SHORT TASK: Output the following data verbatim, every line unchanged.

INPUT RECORDS:
**********

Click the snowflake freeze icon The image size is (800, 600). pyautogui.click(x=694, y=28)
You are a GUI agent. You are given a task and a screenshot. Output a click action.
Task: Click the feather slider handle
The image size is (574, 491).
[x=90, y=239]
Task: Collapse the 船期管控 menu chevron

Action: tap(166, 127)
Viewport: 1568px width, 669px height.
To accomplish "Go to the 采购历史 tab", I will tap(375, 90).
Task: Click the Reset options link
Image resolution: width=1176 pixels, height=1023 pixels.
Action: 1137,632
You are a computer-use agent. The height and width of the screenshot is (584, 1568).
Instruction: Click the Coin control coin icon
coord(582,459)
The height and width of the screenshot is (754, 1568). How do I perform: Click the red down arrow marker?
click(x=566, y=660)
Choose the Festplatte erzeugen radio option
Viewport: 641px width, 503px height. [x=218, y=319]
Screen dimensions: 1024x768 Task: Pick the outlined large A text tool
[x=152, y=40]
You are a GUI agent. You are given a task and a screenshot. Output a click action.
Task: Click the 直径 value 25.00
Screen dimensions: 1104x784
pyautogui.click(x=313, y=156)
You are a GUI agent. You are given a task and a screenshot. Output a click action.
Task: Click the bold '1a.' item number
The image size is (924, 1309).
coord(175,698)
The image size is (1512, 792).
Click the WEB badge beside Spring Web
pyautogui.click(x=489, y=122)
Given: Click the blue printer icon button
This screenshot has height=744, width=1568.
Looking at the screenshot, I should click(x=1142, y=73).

**********

WRITTEN REPLY:
Click the snowflake freeze icon The image size is (800, 600). pyautogui.click(x=694, y=28)
You are a GUI agent. You are given a task and a screenshot. Output a click action.
Task: Click the feather slider handle
The image size is (574, 491).
[x=90, y=239]
Task: Collapse the 船期管控 menu chevron

Action: tap(166, 127)
Viewport: 1568px width, 669px height.
To accomplish "Go to the 采购历史 tab", I will tap(375, 90).
Task: Click the Reset options link
Image resolution: width=1176 pixels, height=1023 pixels.
Action: 1137,632
You are a computer-use agent. The height and width of the screenshot is (584, 1568).
Instruction: Click the Coin control coin icon
coord(582,459)
The height and width of the screenshot is (754, 1568). How do I perform: Click the red down arrow marker?
click(x=566, y=660)
Choose the Festplatte erzeugen radio option
Viewport: 641px width, 503px height. [x=218, y=319]
Screen dimensions: 1024x768 Task: Pick the outlined large A text tool
[x=152, y=40]
You are a GUI agent. You are given a task and a screenshot. Output a click action.
Task: Click the 直径 value 25.00
Screen dimensions: 1104x784
pyautogui.click(x=313, y=156)
You are a GUI agent. You are given a task and a screenshot. Output a click action.
Task: Click the bold '1a.' item number
The image size is (924, 1309).
coord(175,698)
The image size is (1512, 792).
Click the WEB badge beside Spring Web
pyautogui.click(x=489, y=122)
Given: Click the blue printer icon button
This screenshot has height=744, width=1568.
Looking at the screenshot, I should click(x=1142, y=73).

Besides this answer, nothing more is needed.